The deal approved on Wednesday, which passed the House on June 20, effectively ends those lawsuits. It includes a narrow review by a district court to determine whether in fact the companies being sued received formal requests or directives from the administration to take part in the program. The administration has already acknowledged that those directives exist. Once such a finding is made, the lawsuits “shall be promptly dismissed,” the bill says.
This is just and right, despite the howls of protest that have been coming and will continue to come from out in left field.
While the internment of Japanese-Americans during WW II now seems like a national disgrace, should they have been allowed by Congress to sue the federal government for their incarceration?
Of course not. Neither should telecoms who aided the Bush administration in the wake of 9/11 be subject to sanctions because they acted in the national defense.
If those screaming for the heads – and dollars – of telecom companies seek to undo an injustice they should be pursuing the administration itself rather than the companies that cooperated with its strong-arm tactics (though even that description is over-generous given the climate of fear the terrorist attack created).
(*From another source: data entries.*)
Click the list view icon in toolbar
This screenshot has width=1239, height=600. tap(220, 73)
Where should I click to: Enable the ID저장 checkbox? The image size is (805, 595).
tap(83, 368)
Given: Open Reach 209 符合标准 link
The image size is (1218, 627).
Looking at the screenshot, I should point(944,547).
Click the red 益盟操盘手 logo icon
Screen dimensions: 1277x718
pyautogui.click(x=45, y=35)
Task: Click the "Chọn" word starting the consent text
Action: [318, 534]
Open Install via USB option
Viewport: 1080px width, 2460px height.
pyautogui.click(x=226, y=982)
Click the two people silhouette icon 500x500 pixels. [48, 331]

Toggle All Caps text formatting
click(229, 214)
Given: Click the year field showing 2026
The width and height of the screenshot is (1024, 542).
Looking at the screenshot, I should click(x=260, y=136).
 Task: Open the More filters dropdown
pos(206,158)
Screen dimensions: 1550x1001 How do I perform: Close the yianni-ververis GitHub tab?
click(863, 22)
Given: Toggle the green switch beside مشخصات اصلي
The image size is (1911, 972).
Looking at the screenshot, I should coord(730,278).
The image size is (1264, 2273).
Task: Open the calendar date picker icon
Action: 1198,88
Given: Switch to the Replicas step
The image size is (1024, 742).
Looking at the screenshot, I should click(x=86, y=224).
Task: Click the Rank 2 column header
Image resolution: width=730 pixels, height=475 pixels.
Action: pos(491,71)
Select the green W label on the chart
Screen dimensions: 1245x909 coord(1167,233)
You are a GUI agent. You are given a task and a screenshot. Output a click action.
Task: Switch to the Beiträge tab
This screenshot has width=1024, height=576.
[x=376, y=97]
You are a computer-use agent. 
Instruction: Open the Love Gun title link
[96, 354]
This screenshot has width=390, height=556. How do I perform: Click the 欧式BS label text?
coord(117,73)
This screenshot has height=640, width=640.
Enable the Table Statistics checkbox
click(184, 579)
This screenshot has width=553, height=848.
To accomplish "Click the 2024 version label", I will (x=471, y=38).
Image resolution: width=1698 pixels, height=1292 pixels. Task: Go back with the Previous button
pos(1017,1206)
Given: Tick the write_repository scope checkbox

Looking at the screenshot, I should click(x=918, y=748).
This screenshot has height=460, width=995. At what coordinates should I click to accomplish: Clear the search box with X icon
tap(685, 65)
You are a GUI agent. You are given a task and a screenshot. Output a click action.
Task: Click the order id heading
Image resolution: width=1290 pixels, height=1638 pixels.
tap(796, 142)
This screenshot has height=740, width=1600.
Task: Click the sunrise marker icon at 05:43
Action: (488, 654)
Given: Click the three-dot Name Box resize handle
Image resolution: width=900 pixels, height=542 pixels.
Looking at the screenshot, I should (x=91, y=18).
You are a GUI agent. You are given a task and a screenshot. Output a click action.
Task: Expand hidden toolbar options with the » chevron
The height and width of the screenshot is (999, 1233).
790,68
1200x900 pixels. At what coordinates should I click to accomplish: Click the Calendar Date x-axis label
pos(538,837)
That will never happen, of course, and the reason is quite simple: Democrats in Congress who would be the ones to pursue the action against the Bush administration know full well that they would have done the same thing had they been in power in 2001. Furthermore, they may well hold the Oval Office when the next strike by Islamic terrorists hits home here in the U.S. Punishing President Bush as per their rhetoric would bind their hands in ways that future Democratic presidents would not appreciate.
A more appropriate response by Democrats would be a measured reduction in the reach and scope of the FISA act and its amendments. But even this is unlikely to happen if Democrats ascend to the White House. The danger, I think, is too real to allow a reduction in readiness, whether Constitutional or not.